-- begin Material supplied --

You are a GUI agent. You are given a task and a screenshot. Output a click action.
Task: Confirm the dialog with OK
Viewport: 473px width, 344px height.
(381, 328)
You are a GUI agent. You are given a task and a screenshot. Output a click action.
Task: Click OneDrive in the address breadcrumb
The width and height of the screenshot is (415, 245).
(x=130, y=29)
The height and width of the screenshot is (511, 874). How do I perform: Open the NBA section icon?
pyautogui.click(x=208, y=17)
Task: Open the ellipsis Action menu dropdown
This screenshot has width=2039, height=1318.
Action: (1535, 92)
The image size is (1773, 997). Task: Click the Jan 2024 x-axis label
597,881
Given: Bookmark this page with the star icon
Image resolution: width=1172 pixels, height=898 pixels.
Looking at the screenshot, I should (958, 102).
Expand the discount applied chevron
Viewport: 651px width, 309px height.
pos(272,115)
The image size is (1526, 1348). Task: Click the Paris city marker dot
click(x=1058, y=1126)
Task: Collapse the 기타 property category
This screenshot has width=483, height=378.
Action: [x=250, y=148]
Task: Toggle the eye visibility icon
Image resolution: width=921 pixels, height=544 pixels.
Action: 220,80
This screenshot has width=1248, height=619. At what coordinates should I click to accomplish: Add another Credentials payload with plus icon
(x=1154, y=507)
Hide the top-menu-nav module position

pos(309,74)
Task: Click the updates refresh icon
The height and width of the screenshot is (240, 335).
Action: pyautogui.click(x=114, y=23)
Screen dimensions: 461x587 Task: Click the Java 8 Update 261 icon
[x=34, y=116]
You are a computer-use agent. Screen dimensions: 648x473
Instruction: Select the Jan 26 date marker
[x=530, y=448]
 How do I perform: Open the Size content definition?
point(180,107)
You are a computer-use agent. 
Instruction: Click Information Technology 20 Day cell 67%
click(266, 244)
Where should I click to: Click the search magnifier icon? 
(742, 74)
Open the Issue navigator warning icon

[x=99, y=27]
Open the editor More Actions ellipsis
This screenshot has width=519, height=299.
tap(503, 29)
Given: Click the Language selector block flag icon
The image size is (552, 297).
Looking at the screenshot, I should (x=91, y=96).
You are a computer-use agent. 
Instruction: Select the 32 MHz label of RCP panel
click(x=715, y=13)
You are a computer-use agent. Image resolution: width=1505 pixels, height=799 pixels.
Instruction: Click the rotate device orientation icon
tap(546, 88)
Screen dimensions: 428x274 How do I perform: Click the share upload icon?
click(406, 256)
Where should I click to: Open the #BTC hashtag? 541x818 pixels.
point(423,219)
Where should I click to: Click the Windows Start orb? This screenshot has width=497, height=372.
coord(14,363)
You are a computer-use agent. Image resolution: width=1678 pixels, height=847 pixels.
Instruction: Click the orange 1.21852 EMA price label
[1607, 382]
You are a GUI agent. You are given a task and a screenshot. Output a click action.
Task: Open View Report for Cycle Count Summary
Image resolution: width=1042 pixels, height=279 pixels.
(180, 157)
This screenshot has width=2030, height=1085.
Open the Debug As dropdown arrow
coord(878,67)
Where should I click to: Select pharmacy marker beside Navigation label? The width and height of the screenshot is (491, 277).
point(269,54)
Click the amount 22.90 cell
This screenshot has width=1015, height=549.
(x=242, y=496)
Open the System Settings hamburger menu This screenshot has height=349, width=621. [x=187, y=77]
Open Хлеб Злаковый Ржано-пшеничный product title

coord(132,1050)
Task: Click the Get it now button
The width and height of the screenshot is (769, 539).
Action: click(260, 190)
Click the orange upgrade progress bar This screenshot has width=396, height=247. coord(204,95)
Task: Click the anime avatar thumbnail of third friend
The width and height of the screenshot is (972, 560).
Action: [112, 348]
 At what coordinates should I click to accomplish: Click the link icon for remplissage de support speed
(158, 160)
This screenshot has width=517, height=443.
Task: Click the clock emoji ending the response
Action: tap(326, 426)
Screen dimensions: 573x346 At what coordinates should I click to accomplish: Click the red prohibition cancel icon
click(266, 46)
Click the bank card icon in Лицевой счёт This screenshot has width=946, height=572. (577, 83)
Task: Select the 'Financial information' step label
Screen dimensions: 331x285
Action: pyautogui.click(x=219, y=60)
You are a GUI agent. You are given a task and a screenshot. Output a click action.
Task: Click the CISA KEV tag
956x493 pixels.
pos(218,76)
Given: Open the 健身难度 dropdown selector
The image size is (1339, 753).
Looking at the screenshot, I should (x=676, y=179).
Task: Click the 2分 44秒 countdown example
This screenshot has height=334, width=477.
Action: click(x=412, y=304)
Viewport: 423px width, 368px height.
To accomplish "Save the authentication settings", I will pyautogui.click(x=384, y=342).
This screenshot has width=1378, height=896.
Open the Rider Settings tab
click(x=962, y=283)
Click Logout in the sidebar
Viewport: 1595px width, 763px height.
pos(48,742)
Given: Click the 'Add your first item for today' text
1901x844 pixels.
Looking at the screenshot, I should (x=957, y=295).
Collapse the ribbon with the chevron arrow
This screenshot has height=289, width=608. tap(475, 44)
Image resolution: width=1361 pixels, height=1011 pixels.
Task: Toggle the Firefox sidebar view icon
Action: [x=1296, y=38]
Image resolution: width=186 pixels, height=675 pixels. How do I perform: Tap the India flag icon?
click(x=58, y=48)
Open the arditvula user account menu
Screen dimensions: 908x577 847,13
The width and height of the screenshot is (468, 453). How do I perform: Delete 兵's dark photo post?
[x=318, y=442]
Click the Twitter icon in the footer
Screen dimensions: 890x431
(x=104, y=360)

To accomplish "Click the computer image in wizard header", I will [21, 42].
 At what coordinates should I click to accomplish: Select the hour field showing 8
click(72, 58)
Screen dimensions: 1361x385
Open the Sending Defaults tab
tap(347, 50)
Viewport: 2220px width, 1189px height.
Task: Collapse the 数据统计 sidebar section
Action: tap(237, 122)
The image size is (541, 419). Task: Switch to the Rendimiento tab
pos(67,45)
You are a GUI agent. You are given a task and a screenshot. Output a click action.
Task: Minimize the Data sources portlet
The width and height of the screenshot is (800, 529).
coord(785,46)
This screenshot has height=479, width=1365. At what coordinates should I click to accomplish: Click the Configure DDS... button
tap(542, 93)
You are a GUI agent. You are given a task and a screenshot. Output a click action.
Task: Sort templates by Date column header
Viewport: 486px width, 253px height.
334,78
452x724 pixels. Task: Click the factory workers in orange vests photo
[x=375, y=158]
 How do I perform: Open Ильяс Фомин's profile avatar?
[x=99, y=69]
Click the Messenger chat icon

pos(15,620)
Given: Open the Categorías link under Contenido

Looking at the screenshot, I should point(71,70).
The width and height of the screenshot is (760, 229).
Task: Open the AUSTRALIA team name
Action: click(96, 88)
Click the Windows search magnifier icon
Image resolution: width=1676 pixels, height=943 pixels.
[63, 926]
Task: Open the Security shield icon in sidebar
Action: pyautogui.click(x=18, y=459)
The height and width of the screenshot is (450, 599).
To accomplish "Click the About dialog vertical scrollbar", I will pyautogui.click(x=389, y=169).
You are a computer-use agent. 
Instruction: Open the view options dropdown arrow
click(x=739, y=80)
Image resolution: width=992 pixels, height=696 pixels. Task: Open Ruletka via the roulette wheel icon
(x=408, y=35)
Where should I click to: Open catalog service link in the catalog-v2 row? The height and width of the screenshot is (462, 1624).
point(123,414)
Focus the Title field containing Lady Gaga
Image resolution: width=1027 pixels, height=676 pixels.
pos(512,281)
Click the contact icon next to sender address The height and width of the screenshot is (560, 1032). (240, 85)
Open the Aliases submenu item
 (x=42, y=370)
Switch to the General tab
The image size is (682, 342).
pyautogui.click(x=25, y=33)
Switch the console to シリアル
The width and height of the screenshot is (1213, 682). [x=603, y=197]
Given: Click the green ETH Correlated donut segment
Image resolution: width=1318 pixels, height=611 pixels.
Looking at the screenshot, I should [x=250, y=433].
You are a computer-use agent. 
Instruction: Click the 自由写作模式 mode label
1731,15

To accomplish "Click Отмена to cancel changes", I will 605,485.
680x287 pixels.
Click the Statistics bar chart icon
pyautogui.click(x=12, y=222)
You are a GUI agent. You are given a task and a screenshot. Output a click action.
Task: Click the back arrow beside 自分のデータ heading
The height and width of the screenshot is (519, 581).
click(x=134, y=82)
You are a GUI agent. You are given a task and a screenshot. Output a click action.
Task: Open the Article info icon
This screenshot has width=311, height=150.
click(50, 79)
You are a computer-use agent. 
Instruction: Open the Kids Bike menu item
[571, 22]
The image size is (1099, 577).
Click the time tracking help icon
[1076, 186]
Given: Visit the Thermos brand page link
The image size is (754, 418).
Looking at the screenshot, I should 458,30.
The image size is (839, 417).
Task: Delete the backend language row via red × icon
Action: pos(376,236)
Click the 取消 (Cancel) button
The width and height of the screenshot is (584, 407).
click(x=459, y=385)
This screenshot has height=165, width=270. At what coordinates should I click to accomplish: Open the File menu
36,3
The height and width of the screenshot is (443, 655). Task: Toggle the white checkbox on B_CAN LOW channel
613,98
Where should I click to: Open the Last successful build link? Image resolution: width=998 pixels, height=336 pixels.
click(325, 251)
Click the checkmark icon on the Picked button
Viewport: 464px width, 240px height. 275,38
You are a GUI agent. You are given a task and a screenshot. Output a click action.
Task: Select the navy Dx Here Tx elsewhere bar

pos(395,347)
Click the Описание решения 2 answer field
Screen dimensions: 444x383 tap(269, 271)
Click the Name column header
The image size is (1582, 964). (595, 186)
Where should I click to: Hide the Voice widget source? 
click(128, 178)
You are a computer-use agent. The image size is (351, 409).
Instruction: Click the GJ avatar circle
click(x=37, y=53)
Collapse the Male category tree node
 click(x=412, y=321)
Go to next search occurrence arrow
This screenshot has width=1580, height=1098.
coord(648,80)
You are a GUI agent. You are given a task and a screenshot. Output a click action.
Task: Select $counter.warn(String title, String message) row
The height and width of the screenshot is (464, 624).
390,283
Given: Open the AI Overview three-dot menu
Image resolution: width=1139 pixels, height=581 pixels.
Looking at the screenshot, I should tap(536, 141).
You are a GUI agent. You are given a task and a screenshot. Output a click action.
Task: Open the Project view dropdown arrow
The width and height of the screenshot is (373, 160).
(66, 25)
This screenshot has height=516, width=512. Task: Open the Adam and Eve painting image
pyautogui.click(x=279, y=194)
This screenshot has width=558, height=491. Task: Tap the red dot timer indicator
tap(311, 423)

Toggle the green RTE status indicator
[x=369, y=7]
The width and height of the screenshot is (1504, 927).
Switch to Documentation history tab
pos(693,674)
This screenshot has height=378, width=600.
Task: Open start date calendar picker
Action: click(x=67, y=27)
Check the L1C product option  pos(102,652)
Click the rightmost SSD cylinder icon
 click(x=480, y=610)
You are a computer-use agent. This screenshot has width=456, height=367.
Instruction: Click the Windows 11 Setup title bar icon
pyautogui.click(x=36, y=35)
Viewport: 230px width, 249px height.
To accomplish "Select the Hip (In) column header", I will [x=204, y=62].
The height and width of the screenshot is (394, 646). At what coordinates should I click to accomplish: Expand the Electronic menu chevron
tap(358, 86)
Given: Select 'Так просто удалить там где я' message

-- end Material supplied --

▸ **To do**
Rewrite the lines starting with the line with "The image size is (541, 419)." and going on through the line with "tap(542, 93)", with "portlet" changed to "panel" and nothing else altered.

▸ **Output for this exercise**
The image size is (541, 419). Task: Switch to the Rendimiento tab
pos(67,45)
You are a GUI agent. You are given a task and a screenshot. Output a click action.
Task: Minimize the Data sources panel
The width and height of the screenshot is (800, 529).
coord(785,46)
This screenshot has height=479, width=1365. At what coordinates should I click to accomplish: Click the Configure DDS... button
tap(542, 93)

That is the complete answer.